**Work request**
Look through the data and write out every line with the word "legend" in it.

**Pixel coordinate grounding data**

-=-=-=-=-

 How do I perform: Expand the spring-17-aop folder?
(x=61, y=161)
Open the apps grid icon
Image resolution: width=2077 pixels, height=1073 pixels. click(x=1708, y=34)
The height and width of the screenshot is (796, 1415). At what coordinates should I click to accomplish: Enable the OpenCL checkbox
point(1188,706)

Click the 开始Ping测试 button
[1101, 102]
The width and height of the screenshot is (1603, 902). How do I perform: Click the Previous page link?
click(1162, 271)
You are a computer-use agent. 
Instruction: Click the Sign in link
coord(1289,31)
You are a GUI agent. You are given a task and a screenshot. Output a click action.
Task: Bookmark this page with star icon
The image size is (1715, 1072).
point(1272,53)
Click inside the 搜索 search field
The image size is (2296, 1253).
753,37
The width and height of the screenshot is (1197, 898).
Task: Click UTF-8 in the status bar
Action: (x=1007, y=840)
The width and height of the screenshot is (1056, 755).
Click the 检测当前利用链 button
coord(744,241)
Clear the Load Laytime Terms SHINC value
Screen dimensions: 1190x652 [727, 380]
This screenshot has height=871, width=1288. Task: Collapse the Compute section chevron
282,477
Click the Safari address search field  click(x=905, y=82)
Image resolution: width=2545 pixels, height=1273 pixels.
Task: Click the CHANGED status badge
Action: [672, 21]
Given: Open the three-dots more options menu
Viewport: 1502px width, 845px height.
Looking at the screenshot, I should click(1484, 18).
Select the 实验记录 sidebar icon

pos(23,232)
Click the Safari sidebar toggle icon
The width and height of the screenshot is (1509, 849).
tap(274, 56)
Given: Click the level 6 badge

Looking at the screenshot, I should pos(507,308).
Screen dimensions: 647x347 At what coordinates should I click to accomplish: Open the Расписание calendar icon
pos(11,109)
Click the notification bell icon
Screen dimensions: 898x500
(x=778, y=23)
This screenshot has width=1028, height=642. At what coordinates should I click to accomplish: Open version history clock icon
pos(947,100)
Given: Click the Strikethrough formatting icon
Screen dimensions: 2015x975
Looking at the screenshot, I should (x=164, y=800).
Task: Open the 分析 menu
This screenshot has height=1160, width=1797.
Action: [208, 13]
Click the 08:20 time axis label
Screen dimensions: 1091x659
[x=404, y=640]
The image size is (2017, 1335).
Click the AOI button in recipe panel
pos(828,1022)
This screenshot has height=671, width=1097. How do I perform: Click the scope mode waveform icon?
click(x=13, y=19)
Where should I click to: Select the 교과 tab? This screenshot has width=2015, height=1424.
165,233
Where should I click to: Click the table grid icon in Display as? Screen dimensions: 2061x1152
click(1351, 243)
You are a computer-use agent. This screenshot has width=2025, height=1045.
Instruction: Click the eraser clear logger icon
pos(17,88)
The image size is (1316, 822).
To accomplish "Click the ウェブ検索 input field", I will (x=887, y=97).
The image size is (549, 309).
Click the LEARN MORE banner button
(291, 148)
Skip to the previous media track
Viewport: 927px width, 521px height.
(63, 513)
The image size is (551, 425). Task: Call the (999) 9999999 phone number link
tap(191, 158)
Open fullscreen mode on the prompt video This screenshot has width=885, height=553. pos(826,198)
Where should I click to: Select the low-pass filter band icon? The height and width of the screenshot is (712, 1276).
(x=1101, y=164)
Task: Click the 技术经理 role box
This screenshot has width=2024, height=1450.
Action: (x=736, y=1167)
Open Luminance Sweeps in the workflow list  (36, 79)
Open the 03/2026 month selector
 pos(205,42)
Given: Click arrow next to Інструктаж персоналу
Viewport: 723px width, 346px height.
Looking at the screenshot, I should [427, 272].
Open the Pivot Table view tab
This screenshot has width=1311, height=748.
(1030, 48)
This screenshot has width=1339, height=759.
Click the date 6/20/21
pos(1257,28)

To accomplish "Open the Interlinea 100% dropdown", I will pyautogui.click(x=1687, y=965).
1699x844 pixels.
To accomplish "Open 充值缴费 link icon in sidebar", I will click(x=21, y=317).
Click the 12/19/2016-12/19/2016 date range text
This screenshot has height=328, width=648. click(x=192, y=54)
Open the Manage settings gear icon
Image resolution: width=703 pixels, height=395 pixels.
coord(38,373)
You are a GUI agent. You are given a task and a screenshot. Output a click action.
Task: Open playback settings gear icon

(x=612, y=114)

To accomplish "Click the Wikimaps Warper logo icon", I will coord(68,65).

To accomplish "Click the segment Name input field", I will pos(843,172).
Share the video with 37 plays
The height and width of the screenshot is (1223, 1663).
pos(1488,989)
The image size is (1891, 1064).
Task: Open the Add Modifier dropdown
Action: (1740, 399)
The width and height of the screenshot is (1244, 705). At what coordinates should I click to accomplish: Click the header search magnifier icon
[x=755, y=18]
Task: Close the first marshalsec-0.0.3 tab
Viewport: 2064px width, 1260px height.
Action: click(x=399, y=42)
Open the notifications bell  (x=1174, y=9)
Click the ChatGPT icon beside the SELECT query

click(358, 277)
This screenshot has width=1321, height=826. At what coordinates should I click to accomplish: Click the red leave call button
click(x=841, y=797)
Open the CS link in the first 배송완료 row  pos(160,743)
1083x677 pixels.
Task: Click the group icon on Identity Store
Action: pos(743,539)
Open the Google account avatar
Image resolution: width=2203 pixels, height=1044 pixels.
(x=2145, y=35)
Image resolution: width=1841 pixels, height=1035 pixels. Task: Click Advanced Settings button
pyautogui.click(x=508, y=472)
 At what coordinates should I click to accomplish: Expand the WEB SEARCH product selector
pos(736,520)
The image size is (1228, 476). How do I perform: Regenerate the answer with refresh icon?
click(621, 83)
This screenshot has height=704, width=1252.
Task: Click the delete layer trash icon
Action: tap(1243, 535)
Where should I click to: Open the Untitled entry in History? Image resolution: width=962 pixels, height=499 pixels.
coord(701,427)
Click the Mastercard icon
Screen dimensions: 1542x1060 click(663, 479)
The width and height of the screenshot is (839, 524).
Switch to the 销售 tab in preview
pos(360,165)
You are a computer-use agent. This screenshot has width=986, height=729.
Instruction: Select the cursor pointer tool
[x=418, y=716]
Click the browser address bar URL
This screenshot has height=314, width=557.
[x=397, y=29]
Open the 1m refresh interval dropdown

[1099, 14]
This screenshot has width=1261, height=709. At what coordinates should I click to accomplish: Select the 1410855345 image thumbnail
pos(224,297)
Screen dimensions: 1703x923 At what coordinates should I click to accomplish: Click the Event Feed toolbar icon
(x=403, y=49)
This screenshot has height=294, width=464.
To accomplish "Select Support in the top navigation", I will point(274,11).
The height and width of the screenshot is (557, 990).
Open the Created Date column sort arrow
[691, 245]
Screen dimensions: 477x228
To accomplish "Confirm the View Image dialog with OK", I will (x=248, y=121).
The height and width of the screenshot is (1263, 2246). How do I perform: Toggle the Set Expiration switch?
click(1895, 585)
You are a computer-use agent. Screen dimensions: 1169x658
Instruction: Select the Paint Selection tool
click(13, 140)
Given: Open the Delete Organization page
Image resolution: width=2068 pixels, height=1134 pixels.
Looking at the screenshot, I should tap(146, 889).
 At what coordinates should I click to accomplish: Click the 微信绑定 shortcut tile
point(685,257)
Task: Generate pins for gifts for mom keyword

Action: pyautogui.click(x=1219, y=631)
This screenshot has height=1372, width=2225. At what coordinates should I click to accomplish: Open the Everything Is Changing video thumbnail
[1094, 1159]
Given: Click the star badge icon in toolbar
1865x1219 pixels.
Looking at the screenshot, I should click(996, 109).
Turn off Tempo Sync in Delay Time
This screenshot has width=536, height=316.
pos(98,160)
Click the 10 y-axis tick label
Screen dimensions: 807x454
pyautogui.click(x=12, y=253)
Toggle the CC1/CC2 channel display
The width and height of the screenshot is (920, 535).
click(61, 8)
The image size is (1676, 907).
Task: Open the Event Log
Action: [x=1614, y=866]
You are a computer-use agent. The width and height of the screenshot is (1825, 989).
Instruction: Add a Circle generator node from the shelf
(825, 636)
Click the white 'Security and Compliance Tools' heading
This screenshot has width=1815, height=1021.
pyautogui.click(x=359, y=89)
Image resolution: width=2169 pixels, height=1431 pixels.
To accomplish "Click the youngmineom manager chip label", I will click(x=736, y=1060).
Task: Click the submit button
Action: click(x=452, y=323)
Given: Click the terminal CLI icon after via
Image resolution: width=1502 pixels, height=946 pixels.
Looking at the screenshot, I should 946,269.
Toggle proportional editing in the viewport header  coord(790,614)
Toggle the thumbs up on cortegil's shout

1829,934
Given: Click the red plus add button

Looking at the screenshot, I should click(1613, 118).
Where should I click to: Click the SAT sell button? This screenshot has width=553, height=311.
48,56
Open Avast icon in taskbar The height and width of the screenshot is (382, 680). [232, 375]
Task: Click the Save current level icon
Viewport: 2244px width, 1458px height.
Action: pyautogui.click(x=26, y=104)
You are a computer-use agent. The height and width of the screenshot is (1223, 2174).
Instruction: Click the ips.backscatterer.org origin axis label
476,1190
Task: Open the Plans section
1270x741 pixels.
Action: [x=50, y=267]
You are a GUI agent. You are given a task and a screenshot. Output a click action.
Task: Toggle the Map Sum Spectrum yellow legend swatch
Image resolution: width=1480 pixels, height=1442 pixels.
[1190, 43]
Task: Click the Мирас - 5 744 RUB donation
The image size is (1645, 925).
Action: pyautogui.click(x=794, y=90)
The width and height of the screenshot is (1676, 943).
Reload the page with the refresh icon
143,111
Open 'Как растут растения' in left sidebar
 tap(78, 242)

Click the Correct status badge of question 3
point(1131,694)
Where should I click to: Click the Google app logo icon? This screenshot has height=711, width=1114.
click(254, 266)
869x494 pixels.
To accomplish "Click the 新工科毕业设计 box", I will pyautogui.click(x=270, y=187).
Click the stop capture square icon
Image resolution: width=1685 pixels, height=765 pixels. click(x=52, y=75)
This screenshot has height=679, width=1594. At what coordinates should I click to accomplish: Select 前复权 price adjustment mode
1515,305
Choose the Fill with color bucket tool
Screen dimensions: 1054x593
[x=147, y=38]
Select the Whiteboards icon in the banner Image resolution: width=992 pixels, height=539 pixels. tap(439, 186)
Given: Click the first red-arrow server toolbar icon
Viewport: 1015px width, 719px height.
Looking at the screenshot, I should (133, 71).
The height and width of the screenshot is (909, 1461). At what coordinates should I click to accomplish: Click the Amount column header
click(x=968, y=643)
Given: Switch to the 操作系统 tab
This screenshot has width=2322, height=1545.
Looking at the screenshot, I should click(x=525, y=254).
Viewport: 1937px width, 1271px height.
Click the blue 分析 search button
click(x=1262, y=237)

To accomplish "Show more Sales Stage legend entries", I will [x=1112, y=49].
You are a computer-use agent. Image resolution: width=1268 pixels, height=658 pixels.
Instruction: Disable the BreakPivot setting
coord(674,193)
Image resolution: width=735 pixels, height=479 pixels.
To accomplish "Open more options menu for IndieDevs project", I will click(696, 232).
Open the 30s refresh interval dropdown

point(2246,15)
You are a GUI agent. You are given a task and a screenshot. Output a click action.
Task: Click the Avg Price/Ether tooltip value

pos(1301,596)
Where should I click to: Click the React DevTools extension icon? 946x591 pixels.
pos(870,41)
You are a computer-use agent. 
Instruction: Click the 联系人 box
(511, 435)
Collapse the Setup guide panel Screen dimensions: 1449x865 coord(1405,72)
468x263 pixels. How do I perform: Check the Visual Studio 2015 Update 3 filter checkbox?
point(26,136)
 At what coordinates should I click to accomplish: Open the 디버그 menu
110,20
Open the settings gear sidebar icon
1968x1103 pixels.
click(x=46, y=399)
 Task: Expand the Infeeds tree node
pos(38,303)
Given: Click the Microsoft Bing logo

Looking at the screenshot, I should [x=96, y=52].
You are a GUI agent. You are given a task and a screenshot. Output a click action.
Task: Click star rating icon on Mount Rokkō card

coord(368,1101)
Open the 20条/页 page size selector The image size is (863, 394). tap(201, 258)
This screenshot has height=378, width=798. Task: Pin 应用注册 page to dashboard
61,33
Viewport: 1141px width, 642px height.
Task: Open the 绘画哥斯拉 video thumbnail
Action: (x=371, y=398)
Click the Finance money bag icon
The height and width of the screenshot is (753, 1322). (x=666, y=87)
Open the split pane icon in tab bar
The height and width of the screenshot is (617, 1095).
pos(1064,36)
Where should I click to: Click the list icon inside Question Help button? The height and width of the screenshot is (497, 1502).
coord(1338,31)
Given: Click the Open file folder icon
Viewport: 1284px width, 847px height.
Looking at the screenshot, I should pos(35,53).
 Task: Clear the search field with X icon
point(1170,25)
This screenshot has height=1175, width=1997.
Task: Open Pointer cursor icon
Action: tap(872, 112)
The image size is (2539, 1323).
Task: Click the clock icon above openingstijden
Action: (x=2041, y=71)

-=-=-=-=-

**Exercise response**
Task: Toggle the Map Sum Spectrum yellow legend swatch
To accomplish "Show more Sales Stage legend entries", I will [x=1112, y=49].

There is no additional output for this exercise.